» **What to work on**: Could you set down, word for word, the records starting at the line containing "Where should I click to: Click the magnifier" and ending at the line containing "Tap the chest", with both of those lines included?

» **Data extract**:
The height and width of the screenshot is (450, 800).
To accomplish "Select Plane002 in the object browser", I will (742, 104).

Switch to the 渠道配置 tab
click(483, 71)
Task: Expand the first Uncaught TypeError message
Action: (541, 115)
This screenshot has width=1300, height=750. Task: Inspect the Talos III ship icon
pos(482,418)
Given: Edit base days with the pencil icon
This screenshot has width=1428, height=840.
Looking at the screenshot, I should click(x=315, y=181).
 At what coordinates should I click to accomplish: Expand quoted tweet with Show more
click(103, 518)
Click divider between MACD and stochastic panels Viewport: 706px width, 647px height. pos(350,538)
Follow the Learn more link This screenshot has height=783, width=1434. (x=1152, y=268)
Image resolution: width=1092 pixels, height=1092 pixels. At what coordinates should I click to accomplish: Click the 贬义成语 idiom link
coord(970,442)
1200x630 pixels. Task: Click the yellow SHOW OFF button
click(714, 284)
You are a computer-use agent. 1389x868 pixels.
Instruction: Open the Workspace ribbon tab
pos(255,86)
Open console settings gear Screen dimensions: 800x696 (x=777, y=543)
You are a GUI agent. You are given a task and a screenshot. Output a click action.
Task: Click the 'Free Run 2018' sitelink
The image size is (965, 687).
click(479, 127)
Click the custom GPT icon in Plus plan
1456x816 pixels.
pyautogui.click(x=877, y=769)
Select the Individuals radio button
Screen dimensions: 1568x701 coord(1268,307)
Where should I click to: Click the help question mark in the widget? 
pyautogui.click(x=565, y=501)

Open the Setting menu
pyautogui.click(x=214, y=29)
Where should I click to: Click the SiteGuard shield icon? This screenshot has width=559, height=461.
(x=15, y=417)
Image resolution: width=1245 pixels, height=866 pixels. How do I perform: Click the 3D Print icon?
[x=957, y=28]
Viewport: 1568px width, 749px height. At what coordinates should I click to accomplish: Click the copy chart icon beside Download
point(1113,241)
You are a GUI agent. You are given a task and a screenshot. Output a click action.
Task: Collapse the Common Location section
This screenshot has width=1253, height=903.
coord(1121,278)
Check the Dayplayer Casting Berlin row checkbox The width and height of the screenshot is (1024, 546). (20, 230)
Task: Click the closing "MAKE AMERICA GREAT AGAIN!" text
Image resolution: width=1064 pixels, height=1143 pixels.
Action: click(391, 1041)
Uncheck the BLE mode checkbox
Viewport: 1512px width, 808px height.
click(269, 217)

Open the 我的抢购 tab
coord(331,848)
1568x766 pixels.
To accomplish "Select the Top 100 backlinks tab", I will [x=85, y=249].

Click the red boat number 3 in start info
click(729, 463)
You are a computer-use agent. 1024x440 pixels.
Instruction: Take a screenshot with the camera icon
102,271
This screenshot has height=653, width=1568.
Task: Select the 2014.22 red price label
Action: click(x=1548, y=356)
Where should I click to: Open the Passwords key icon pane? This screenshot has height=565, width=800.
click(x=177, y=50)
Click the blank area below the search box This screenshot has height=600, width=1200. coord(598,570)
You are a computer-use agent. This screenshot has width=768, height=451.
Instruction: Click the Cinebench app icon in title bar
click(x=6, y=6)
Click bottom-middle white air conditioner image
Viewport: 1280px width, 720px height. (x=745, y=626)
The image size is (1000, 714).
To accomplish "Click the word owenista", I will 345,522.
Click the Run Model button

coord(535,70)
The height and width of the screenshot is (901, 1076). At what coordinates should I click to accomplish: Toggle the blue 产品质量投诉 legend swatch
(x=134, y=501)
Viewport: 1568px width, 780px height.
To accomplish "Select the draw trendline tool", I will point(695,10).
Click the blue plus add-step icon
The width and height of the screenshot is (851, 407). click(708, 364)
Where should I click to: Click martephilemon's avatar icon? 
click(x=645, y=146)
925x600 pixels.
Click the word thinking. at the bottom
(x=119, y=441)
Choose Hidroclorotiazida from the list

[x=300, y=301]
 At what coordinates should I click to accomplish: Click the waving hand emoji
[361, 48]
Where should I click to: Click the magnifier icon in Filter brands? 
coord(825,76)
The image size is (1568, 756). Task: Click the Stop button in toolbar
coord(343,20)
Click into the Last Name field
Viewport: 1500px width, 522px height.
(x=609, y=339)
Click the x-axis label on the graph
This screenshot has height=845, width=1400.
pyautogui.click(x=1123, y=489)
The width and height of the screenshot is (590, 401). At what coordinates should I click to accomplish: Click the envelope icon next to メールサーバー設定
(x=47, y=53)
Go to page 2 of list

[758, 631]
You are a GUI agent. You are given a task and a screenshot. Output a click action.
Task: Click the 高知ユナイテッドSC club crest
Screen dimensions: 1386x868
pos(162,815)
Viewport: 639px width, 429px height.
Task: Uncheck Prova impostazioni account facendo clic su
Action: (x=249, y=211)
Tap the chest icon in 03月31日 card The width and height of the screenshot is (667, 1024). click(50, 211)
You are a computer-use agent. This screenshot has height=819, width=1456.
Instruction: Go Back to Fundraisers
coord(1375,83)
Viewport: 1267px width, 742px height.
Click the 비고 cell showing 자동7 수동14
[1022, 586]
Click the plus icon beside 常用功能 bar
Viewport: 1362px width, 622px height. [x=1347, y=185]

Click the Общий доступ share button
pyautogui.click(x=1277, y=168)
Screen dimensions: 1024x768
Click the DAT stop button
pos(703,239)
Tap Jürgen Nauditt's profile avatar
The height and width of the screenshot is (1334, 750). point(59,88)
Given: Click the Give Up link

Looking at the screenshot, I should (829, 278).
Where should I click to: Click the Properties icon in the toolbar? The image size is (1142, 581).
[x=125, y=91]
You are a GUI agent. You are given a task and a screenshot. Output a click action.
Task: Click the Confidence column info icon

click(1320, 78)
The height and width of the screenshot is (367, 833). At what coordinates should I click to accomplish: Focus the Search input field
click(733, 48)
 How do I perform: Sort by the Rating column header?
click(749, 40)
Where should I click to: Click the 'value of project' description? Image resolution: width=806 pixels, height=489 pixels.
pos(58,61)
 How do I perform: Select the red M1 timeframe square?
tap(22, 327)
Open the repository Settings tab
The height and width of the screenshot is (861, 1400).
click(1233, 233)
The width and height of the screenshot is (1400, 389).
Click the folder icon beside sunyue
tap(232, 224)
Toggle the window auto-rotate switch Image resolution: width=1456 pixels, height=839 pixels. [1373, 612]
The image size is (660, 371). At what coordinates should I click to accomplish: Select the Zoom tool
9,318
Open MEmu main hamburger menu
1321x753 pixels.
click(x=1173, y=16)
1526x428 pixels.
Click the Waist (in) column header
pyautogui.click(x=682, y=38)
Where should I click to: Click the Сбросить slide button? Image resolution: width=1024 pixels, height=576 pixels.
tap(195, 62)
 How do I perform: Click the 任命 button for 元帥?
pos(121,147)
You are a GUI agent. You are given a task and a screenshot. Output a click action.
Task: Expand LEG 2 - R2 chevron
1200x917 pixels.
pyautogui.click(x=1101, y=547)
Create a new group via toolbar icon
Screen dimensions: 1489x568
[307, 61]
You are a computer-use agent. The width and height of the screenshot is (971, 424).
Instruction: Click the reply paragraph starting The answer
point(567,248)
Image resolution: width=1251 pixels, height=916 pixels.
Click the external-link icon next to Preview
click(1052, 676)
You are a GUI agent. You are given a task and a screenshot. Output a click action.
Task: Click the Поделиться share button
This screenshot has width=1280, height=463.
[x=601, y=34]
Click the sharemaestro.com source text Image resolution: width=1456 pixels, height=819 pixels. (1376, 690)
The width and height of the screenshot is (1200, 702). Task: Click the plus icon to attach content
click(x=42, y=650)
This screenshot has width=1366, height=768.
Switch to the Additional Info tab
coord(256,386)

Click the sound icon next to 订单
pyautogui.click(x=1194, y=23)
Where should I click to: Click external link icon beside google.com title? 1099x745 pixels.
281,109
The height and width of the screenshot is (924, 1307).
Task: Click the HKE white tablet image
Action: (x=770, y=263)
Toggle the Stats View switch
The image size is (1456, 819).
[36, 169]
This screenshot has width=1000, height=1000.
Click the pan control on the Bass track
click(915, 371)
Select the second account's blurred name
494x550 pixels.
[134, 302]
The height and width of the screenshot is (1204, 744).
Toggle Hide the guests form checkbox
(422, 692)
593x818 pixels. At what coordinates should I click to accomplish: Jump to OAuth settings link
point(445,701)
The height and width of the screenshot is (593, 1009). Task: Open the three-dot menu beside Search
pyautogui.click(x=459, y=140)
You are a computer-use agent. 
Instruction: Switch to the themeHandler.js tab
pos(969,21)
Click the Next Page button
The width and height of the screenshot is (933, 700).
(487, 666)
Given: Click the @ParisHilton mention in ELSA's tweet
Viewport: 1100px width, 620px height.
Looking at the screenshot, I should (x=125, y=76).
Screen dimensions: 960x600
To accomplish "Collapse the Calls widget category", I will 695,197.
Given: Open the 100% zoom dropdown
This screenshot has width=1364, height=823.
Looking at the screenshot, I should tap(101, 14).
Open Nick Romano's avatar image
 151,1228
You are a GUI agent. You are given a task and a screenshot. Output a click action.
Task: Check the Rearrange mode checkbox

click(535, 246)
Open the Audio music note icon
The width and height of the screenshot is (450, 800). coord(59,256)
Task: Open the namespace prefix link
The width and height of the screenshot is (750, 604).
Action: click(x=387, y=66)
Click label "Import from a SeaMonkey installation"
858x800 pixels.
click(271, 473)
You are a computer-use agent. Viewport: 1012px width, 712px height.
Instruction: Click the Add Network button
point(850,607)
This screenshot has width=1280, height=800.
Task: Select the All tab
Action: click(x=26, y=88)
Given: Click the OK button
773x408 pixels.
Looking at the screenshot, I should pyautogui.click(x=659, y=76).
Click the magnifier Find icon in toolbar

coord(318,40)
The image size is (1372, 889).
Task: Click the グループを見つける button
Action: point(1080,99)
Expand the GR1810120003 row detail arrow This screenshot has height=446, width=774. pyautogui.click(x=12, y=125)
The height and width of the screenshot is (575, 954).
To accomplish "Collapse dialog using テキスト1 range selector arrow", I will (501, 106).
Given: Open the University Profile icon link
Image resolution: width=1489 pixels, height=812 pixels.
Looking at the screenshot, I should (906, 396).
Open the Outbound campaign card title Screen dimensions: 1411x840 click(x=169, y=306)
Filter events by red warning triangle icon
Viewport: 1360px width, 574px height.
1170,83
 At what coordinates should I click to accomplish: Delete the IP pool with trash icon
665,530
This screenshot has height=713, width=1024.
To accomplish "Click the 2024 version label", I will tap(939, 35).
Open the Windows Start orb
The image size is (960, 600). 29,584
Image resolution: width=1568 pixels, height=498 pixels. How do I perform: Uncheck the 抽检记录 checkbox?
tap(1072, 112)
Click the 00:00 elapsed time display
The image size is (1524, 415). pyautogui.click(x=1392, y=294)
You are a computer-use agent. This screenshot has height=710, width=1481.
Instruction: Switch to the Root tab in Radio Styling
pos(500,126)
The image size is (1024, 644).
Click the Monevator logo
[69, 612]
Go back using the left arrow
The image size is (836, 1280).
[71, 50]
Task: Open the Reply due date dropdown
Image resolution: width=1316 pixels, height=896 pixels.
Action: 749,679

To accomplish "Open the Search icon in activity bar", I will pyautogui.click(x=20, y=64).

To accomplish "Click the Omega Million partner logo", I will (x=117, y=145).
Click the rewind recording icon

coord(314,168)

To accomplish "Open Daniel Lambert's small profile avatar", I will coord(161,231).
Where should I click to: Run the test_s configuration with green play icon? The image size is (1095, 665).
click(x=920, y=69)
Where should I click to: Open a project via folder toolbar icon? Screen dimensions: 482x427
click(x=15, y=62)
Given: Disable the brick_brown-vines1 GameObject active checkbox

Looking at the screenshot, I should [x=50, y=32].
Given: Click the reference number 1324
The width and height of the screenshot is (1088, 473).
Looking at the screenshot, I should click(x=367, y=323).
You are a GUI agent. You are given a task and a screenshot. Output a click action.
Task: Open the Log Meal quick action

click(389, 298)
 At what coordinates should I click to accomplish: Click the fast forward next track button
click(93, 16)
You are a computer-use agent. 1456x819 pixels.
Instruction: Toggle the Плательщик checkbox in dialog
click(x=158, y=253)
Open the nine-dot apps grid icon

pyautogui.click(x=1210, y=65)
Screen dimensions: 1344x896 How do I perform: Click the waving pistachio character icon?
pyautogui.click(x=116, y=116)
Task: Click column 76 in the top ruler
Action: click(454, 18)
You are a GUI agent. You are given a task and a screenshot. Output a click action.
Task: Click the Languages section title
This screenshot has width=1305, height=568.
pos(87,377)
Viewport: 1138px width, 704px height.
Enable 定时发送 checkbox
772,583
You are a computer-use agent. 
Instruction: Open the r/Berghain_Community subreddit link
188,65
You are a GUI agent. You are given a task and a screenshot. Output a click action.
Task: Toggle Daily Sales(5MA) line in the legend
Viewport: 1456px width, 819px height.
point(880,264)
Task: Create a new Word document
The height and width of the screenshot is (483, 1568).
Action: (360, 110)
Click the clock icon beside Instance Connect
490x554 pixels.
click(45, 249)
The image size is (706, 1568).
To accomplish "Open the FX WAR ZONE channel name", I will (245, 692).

» **Complete answer**:
Where should I click to: Click the magnifier icon in Filter brands? 
coord(825,76)
The image size is (1568, 756). Task: Click the Stop button in toolbar
coord(343,20)
Click into the Last Name field
Viewport: 1500px width, 522px height.
(x=609, y=339)
Click the x-axis label on the graph
This screenshot has height=845, width=1400.
pyautogui.click(x=1123, y=489)
The width and height of the screenshot is (590, 401). At what coordinates should I click to accomplish: Click the envelope icon next to メールサーバー設定
(x=47, y=53)
Go to page 2 of list

[758, 631]
You are a GUI agent. You are given a task and a screenshot. Output a click action.
Task: Click the 高知ユナイテッドSC club crest
Screen dimensions: 1386x868
pos(162,815)
Viewport: 639px width, 429px height.
Task: Uncheck Prova impostazioni account facendo clic su
Action: (x=249, y=211)
Tap the chest icon in 03月31日 card The width and height of the screenshot is (667, 1024). click(50, 211)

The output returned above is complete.